Download or read book Martin Heidegger written by Gregory B. Smith and published by Rowman & Littlefield. This book was released on 2007 with total page 356 pages. Available in PDF, EPUB and Kindle. Book excerpt: Since the publication of Victor Farias's Heidegger and Nazism, the discussion about the political significance of Martin Heidegger's thinking has been distorted. Because of his association with the Third Reich, some have dismissed Heidegger out of hand while others have sought to explain away certain connections. What is often lost in the writing of critics and advocates alike is an honest assessment of Heidegger as a political thinker and a frank interest in understanding his work. Martin Heidegger: Paths Taken, Paths Opened takes Heidegger's philosophy on its own terms and explores the pivotal significance of his phenomenology for political theory.

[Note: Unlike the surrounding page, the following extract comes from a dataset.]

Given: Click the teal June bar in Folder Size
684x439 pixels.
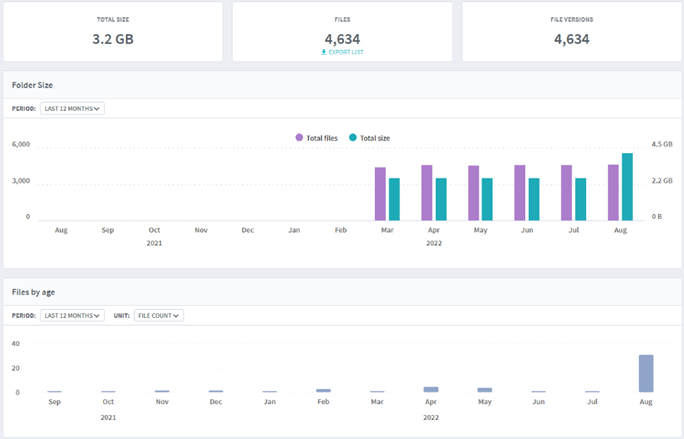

Heidegger opposed, at the deepest level, everything that informs the global, technological civilization that seems to be the fate of humanity. Yet even in the liberal and technologically oriented West we cannot proceed without a confrontation with his thought. In this timely addition to the 20th Century Political Thinkers series, Gregory Bruce Smith shows Heidegger's thought to be an inescapable challenge to our current ethical habits and contemporary political institutions. In this path-breaking work, Smith establishes the centrality of Heidegger's thought, even to those who would claim to be his most ardent critics. Smith also addresses difficult interpretative questions regarding the relationship of Heidegger's early and later work and the status of political ideas with respect to Heidegger's phenomenological project. A work of broad interpretative breadth and keen political insight, Martin Heidegger: Paths Taken, Paths Opened establishes the undeniable importance of Heidegger's thought for the future of the tradition of political philosophy.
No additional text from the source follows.